N/A, our latest Small Studio Snapshot, is a New York-based architectural design practice led by Jaffer Kolb and Ivi Diamantopoulou. They are interested in using known forms, techniques and materials in new ways; creating work that is both textured and layered, typical and novel. Current projects of the firm include a house completing this fall, a hotel facade renovation, a cliffside viewing platform, and a collection of design objects.
How many people are in your practice?
Four, this week. Though that’s atypical. In general, here’s where we are: we are two; we have work enough for five; we can never really afford more than one. It’s funny to be in this moment when having people join us full-time seems as inconceivable as it is Imperative.
Is scaling up a goal or would you like to maintain the size of your practice?
The bigger the better!
Why were you originally motivated to start your own practice?
We love to argue, and disagree often. Critiquing one another has informed and bettered both of our independent work for years and we saw starting a practice as a platform to test this productive friction. It was important to us to do this as an office, with projects both real and large; interacting with clients; dealing with lawyers and accountants and insurances of many kinds. In other words, to dive fully into practice as a new space for our arguments and a new site to explore the commingling of different sensibilities. We’d like to think that this model has repercussions in parts of our work that are otherwise totally conceptual and theoretical.
Critiquing one another has informed and bettered both of our independent work for years and we saw starting a practice as a platform to test this productive friction
Can you expand on the idea of "productive friction" and how your differences work together to strengthen your practice?
It’s really quite simple. We come with totally different skill sets, types of experiences, and approaches to work. We’re different genders, different nationalities, different sexual orientations—different orientations in general, really. We’re different personality types; we have different relationships to the discipline. A typical discussion might go as follows: someone in our office will prepare five plan options. One of us will LOVE #2 but HATE #4. The other, of course, will HATE #2 but LOVE #4. What we do know, intuitively and collectively, is that #1, #3, and #5 are uninteresting—and that matters more. In the ensuing argument, we’ll change positions at least twice, and by the end, whatever is left will be robust enough to have survived attack from all angles. There is no score: for every decision we have both lost and won. It’s as exhausting as it sounds.
What hurdles have you come across?
No one tells us what to do. In some ways, freedom can be its own greatest obstacle. Everything feels like taking a risk, and despite the proliferation of small studios, there’s no road map to go off and no safe space to test whether a decision is the right one. Of course this is true when you’re working for someone else as well, but it’s easy to be enamored with responsibility when someone else’s name is on the door. This extends from big things to small, and includes, but is certainly not limited to, the following:
What are the benefits of having your own practice? And staying small?
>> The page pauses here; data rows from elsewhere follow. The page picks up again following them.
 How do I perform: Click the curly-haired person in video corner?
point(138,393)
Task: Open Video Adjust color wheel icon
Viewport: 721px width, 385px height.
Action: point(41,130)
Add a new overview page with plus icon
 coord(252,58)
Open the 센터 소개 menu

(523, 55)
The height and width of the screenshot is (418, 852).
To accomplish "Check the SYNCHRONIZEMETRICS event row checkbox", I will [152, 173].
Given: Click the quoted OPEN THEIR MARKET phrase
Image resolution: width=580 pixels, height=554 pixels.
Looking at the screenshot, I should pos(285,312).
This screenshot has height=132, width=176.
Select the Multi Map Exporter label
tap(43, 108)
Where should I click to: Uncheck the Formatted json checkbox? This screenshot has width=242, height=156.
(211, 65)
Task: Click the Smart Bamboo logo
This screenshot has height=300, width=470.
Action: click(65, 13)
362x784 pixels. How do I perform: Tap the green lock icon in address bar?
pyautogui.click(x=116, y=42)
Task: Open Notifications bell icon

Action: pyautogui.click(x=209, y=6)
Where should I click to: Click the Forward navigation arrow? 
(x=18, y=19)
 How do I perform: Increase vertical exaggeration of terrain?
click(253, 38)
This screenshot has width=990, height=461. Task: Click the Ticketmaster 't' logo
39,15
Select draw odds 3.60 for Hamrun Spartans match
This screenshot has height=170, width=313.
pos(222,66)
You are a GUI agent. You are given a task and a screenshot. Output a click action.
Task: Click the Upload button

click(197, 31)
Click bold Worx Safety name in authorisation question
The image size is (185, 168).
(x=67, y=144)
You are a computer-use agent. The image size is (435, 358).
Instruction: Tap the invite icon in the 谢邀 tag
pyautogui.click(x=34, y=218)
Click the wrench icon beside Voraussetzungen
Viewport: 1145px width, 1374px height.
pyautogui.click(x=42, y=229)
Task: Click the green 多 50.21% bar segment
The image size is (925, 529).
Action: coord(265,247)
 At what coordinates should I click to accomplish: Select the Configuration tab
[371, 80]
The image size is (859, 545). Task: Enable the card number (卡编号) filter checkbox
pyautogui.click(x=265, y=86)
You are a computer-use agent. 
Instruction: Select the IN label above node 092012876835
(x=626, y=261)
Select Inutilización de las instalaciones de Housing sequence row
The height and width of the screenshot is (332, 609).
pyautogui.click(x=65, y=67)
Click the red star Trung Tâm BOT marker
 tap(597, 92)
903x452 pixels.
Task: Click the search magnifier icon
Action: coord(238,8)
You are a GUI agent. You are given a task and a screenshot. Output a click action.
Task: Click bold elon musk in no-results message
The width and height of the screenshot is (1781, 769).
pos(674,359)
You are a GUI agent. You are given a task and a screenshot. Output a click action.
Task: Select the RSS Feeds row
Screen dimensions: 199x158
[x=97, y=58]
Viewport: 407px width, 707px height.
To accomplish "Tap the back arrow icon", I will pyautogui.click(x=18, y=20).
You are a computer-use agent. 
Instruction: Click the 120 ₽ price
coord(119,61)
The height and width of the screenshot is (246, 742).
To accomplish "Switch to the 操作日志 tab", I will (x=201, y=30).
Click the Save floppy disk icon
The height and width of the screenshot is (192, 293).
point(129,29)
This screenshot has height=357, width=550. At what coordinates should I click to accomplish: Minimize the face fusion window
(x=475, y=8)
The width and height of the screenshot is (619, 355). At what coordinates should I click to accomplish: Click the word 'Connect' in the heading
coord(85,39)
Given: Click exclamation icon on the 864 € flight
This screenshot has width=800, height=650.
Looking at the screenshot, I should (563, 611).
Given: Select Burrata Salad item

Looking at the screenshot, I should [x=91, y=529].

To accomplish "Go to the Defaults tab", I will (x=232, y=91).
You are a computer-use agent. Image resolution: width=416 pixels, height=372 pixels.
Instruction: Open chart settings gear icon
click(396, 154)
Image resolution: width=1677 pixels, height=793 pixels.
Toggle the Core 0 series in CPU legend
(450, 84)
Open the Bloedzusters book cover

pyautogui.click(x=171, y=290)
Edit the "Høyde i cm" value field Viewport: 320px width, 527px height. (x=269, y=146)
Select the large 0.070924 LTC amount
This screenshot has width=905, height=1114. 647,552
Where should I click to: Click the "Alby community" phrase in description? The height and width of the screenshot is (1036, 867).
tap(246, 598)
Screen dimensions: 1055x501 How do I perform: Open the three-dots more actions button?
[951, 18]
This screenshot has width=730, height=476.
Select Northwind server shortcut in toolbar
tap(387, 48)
In our minds, neither of us really has our “own” practice. By calling ourselves New Affiliates we wanted to keep the idea of practice open and not to brand ourselves under our own names. Right now, the core is the two of us, but we fantasize about opening up in different directions. We’ve teamed up with friends on several projects, and we bring people on to help on a per-project basis when we need to. Collaboration can look like a lot of things, of course, and we are in the process of developing our own language and our own thoughts while constantly testing them against people we like and respect. In this sense, owning one’s practice as a relational exercise gets strange and surprising. We’re trying to define ourselves from within as much as we’re allowing ourselves to be shaped from the outside. To carry a bad metaphor, maybe just means we’re just a floating mantle being pressured from both sides? Sounds cozy. But the freedom to relate-- to clients, to projects, to collaborators, to material-- does feel like one of the most exciting parts of this practice, particularly when paired with a drive to make stuff, which we can’t seem to shake.